Жил-был телевизионный сатирик с печальными глазами.

И ладно бы только с печальными, но и наделенными магической силой.

Посмотрит, скажем, он на трамвай, и тот с визгом валится на бок.

Взглянет мимоходом на шар воздухоплавателей, и в шаре тут же обнаруживается здоровенная дыра, и уже ничто не помогает – ни сброшенный балласт, ни знания смельчаков.

Особенным образом сатирик влиял на милиционеров. Покосится на служителя порядка, и тот сразу галопом летит в клинику, мужской пол менять на прекрасный.

Какое же после этого будет уважение к властям? Нехорошо!

Совсем измучился сатирик. Что ему делать со своими глазами?

Не повязку же носить?!

– Сидел бы ты дома! – говорила жена сатирику, мешая в кастрюльке гороховый суп.

– Да ведь и это опасно! – восклицал сатирик. – Телевизор уже перегорел. Штукатурка рушится. В кастрюлях – течь. Люстра раскачивается, того гляди рухнет.

Понурившись, вышел сатирик на улицу. И сам себе не рад. Кони падают замертво, ишаки с ума сходят, мерседесы врезаются в телеграфные столбы.

– Ну, почему я не родился лириком? – горестно восклицал мастер жестокого жанра, сплевывал в урну, которая тут же, на его же глазах, рассыпалась решительно в прах.

Зашел сатирик в лес и изумлением уязвлен был.

Природа вовсе на него не реагирует.

Нисколько!

Кукушка, голубушка, как куковала, так и кукует.

Медведь, подлец, как рыл берлогу, так и роет.

Ежик, сукин сын, как нес свое яблоко, так и несет.

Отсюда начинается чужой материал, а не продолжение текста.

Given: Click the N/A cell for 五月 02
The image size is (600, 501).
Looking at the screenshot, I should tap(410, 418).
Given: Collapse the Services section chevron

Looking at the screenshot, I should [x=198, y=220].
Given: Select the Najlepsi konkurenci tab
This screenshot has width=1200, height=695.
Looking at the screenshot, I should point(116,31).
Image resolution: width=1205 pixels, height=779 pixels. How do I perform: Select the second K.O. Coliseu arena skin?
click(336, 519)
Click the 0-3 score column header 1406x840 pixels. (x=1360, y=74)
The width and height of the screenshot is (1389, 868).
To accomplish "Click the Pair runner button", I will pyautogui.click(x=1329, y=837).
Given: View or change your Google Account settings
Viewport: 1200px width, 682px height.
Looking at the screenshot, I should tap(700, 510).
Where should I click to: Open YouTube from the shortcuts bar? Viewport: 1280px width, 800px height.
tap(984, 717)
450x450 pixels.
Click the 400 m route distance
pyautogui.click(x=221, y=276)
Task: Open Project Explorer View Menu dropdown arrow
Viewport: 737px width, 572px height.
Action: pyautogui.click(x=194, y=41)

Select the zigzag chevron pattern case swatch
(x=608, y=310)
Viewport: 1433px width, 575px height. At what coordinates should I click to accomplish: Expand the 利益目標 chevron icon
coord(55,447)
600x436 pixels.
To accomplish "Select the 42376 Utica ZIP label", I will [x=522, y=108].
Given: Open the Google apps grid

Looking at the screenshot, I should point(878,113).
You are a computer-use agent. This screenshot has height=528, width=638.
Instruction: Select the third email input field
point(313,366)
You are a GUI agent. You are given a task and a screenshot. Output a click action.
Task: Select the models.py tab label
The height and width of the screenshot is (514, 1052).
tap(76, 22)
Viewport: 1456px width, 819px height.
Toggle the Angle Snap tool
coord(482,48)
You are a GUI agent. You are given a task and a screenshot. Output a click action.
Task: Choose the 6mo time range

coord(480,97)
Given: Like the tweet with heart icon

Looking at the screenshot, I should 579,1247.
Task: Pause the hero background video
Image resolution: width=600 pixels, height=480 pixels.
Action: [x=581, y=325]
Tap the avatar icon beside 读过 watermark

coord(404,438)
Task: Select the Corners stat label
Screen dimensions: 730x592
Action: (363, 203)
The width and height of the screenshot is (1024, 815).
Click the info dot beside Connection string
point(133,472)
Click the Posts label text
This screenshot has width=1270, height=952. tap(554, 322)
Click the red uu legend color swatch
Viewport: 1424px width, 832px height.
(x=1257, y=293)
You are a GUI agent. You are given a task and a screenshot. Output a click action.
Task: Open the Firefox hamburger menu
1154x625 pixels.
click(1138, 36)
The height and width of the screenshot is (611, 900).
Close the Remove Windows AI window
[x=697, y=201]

– Вот место мое! – воскликнул сатирик.

Соорудил он шалашик и стал жить-поживать.

А в городе переполох форменный. Трамваи с рельсов не сходят. Лошади замертво не падают. Народ на выборы не идет. Мерседесы в столбы не врезаются. Газетам нечего писать. Телевидению нечего снимать. Скучища – смертная!..

В чем дело? Кинулся народ – сатирика нет. Собрали делегацию, шлют к нему в лес, к шалашику.

А сатирик, завидя делегацию, забаррикадировался, в окошко непотребно свернутые пальцы крутит:

– Фигушки! Как хотите, так и живите в городе. А я здесь останусь! – И так зло зыркнул сатирик в окошко, что куковавшая поблизости кукушка пала замертво, а косолапый сверзился в берлогу и сломал ключицу.

– Ах ты, как здорово здеся! – отреагировала толпа. – Ну, тогда и мы в лесу останемся.

Соорудила делегация шалашики, стала жить по соседству с сатириком. А скоро и остальной люд из города подтянулся.

Детишки, женщины, милиционеры в шотландских юбках.

– В тесноте, да не в обиде! – кричал народ в окошко сатирику.

А сатирик уж ничего не кричал в ответ. И дули не крутил. Лишь по ночам из его шалашика доносился протяжный вой.

– Петя, а мне его даже жалко. Мужская слеза набежала. Пусть в своем шалашике живет. Не тронь его. А примись-ка ты за телевизионных обозревателей. Вот где пашня-то не вспаханная. Целина, едрить налево!